British investment company Hammerson promoted the idea of developing a modern American-style shopping mall in suburban Auckland, choosing New Lynn as the site for this venture in the early 1960s due to the growth potential of the New Lynn area. The land was purchased from Bob McGrae of the Auckland Bus Company, and the mall was planned by architectural firm Livingstone Jones Lang Wootton. During planning stages, Auckland resident voiced concerns that the establishment of a large mall would take business away from suburban shopping streets in Avondale, New Lynn, and other areas of West Auckland. Warringah Mall in Sydney, a sister mall of LynnMall also developed by Hammerson, opened in April 1963.

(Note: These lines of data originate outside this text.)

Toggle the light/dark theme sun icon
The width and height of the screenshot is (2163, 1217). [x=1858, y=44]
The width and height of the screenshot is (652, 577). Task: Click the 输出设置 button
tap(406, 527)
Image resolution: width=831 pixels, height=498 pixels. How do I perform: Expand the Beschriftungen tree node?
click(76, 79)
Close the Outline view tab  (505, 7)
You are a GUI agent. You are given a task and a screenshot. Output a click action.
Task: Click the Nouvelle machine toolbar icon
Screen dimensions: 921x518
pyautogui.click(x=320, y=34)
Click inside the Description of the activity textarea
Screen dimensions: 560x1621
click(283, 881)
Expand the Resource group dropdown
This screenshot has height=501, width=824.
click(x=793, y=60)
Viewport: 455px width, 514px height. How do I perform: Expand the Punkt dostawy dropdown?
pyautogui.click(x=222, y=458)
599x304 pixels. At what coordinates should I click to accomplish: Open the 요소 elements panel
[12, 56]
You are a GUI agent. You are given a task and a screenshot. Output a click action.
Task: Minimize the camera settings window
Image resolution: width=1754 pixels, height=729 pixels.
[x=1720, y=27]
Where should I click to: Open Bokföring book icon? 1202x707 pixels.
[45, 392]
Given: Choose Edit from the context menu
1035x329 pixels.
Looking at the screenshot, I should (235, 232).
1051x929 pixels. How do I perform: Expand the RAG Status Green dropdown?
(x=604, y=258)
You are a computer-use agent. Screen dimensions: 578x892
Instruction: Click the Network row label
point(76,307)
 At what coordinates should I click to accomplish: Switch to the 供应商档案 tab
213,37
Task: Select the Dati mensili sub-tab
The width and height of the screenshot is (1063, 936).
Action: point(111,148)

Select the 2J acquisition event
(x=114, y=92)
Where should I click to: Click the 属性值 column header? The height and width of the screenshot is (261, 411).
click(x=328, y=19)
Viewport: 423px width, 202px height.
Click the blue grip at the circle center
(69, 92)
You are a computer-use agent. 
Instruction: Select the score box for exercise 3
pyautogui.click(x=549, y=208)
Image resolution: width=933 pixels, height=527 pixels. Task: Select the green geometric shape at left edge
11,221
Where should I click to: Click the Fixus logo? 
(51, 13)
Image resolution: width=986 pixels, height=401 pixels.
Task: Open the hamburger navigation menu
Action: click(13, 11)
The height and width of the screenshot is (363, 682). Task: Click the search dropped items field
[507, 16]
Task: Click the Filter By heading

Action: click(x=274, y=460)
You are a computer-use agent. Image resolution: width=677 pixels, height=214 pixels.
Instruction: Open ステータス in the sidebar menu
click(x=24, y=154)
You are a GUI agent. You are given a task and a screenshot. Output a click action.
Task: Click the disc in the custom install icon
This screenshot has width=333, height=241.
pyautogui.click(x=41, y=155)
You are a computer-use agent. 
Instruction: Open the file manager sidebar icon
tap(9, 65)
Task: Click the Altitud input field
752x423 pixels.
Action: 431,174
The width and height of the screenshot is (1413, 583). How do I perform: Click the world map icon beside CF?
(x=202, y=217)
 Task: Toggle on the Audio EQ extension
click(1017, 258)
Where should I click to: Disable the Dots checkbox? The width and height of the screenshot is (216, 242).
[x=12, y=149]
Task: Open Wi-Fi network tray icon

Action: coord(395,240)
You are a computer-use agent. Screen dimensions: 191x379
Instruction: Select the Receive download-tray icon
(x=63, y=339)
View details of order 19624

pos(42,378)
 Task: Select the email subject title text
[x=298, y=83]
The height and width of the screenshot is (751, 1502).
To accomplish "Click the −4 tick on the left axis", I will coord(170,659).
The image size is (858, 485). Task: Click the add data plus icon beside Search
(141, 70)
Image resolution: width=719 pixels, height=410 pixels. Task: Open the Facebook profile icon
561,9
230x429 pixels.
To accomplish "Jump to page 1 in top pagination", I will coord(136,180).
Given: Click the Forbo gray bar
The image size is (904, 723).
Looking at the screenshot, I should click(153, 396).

Construction of the mall was undertaken by Cubitt Wells, taking approximately nine months at a cost of $1,000,000. LynnMall officially opened as New Zealand's first American-style suburban shopping centre on 30 October 1963, The construction of LynnMall led to further shopping centres developed by Hammerson and Livingstone Jones Lang Wootton across the country, including the Riccarton Mall in Christchurch in 1965 and Southmall Manurewa in 1967. LynnMall also inspired the Henderson Borough Council to create a competing mall, Henderson Square (now known as WestCity Waitakere), which opened in 1968.

The mall was extended in 1970, extending floor space from 90,000 ft2 to 150,000 ft2, making it the largest indoor shopping centre in New Zealand in the 1970s and 1980s. The mall saw further upgrades in 1999.

In January 2015, LynnMall commenced a $36 million expansion, named Brickworks, which included a new cinema, dining precinct and additional stores. In November that year, Brickworks officially opened to the public. Together with the existing Farmers department store and Countdown supermarket, the centre provides a shopping destination in the developing town centre of New Lynn.

Seven people were injured in a stabbing attack on 3 September 2021 at the mall, one of whom narrowly missed the knife but was still affected. The attacker Ahamed Samsudeen was shot and killed by police.